Reading Rushdie's The Moor's Last Sigh, I can't help but wonder what it would mean to me if I hadn't seen Mother India and The Importance of Being Ernest. So strange to see both in one paragraph, it makes me feel well-read.

Speaking of things that make me feel good, I got some mail today, a strange thing, I'm glad Brian didn't see it (as he had already departed for Spain). I'm not usually happy with my mail -pre-approved this, student-loan that, welcome-to-the-neighborhood the other- but I received a postcard from the National Eagle Scout Association. Seeing as my awardedness, along with, say, my birthday, age, and current task-at-hand, is something I often forget, it was a pleasant surprise to rediscover that once, I did something, did it well, had a holiday dedicated to me, and am still remembered for it. My rational-nihilism groans at it, but the old desire to be remembered for things is still on me, it seems. A curious thing. But why else keep a journal, ne?

Other than that whole 'hearing myself talk' bit, I mean.

later that day

I kind of wish my staircase was just a little bit steeper, so I could clamber up it on all fours.

April Fools Day

Whelp, March went in like a lion, out like a fish, and on this first day of the new month, I finally got rickrolled. Urgh. The lesson here: Think before you click.

Monday

I forgot that So Long and Thanks for All the Fish is my favorite book in the the trilogy. It is my favorite book in the trilogy, though it is quite short and probably unintelligible without at least one of the three books that preceded it, because I have this huge crush on the fictional character of Fenchurch. I kind of remember this while I'm not reading the book, but while I am reading it, I sort of spend the whole time in that shoulder-squnching, wide-eyed "Awwwwwwwww" expression which is typical to me when I'm mad crushin'.

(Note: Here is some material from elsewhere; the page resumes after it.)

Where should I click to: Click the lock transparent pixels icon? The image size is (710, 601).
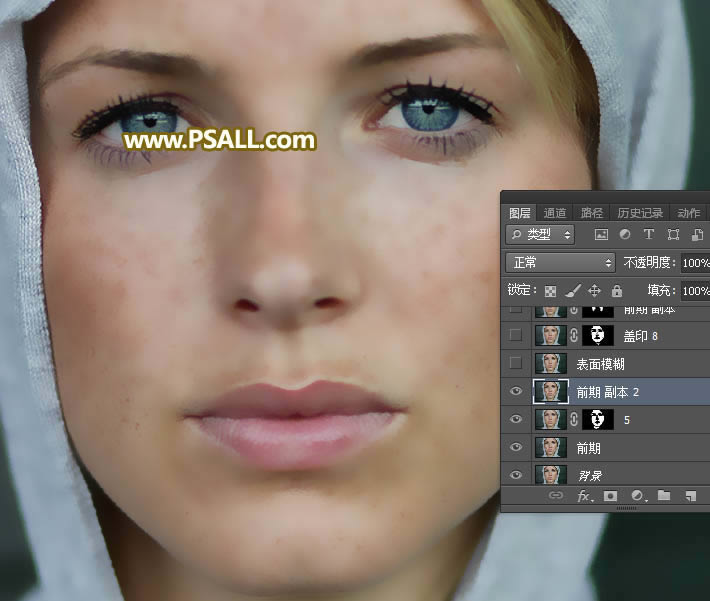tap(550, 291)
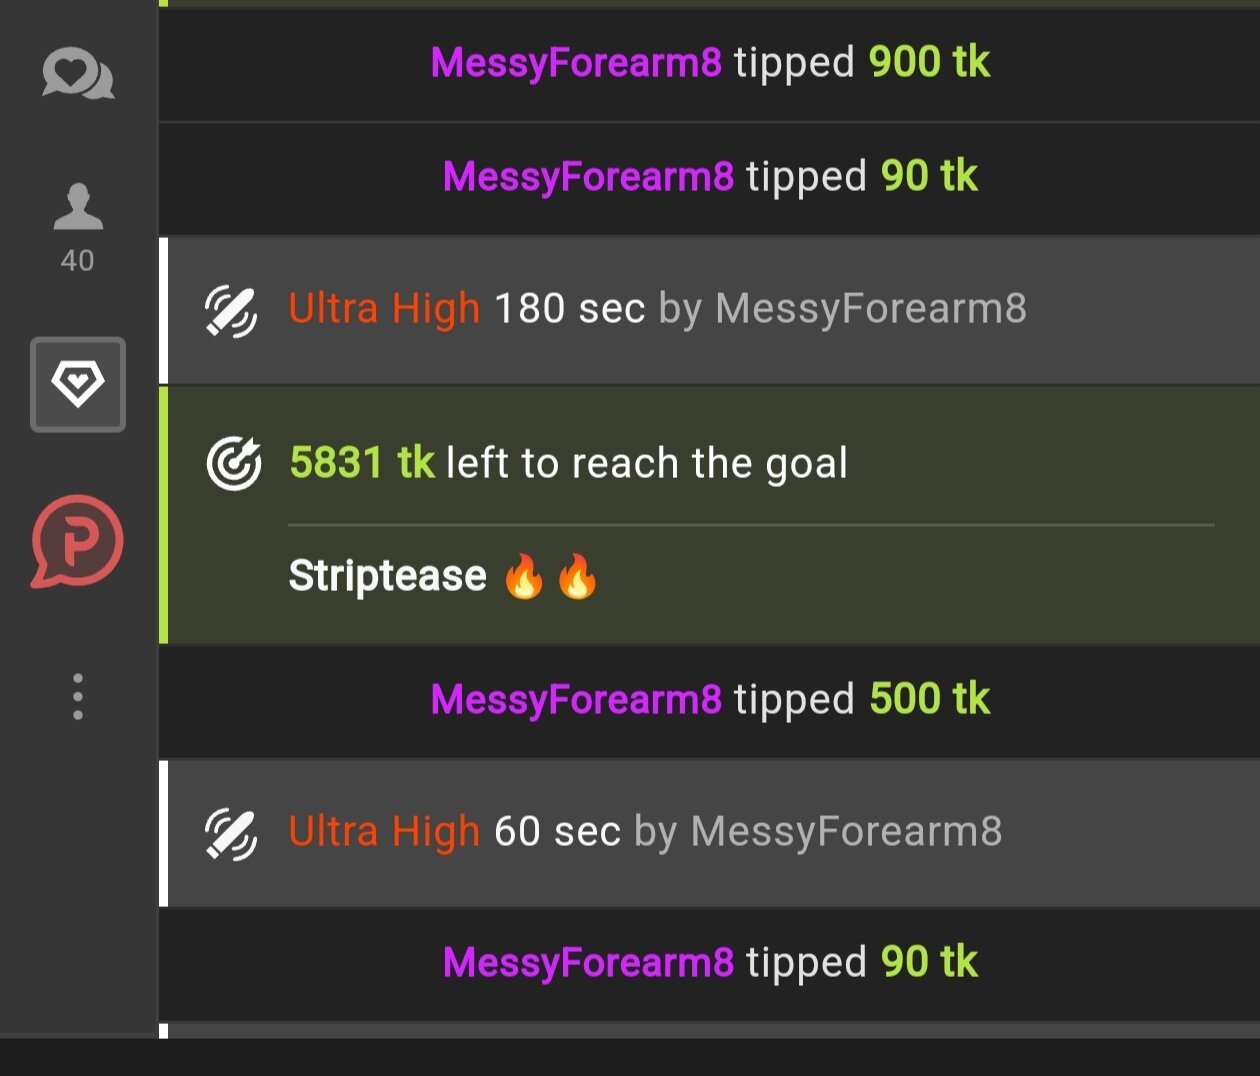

I think this also has something to do with why I'm kind of surly all through the fifth book, but there are sufficient reasons for that already.

In real world news, Anna visited from California, and it made my month to just sit and talk for hours and hours with old friends. So that was nice. I don't think I mention enough nice things in my life to people, faceless voids, inanimate objects, higher powers, or even myself (I feel like I can legitimately claim not to properly belong to any of those categories), so there you have it. Also Shurpak is adorable. Like a cute little dancing snow machine.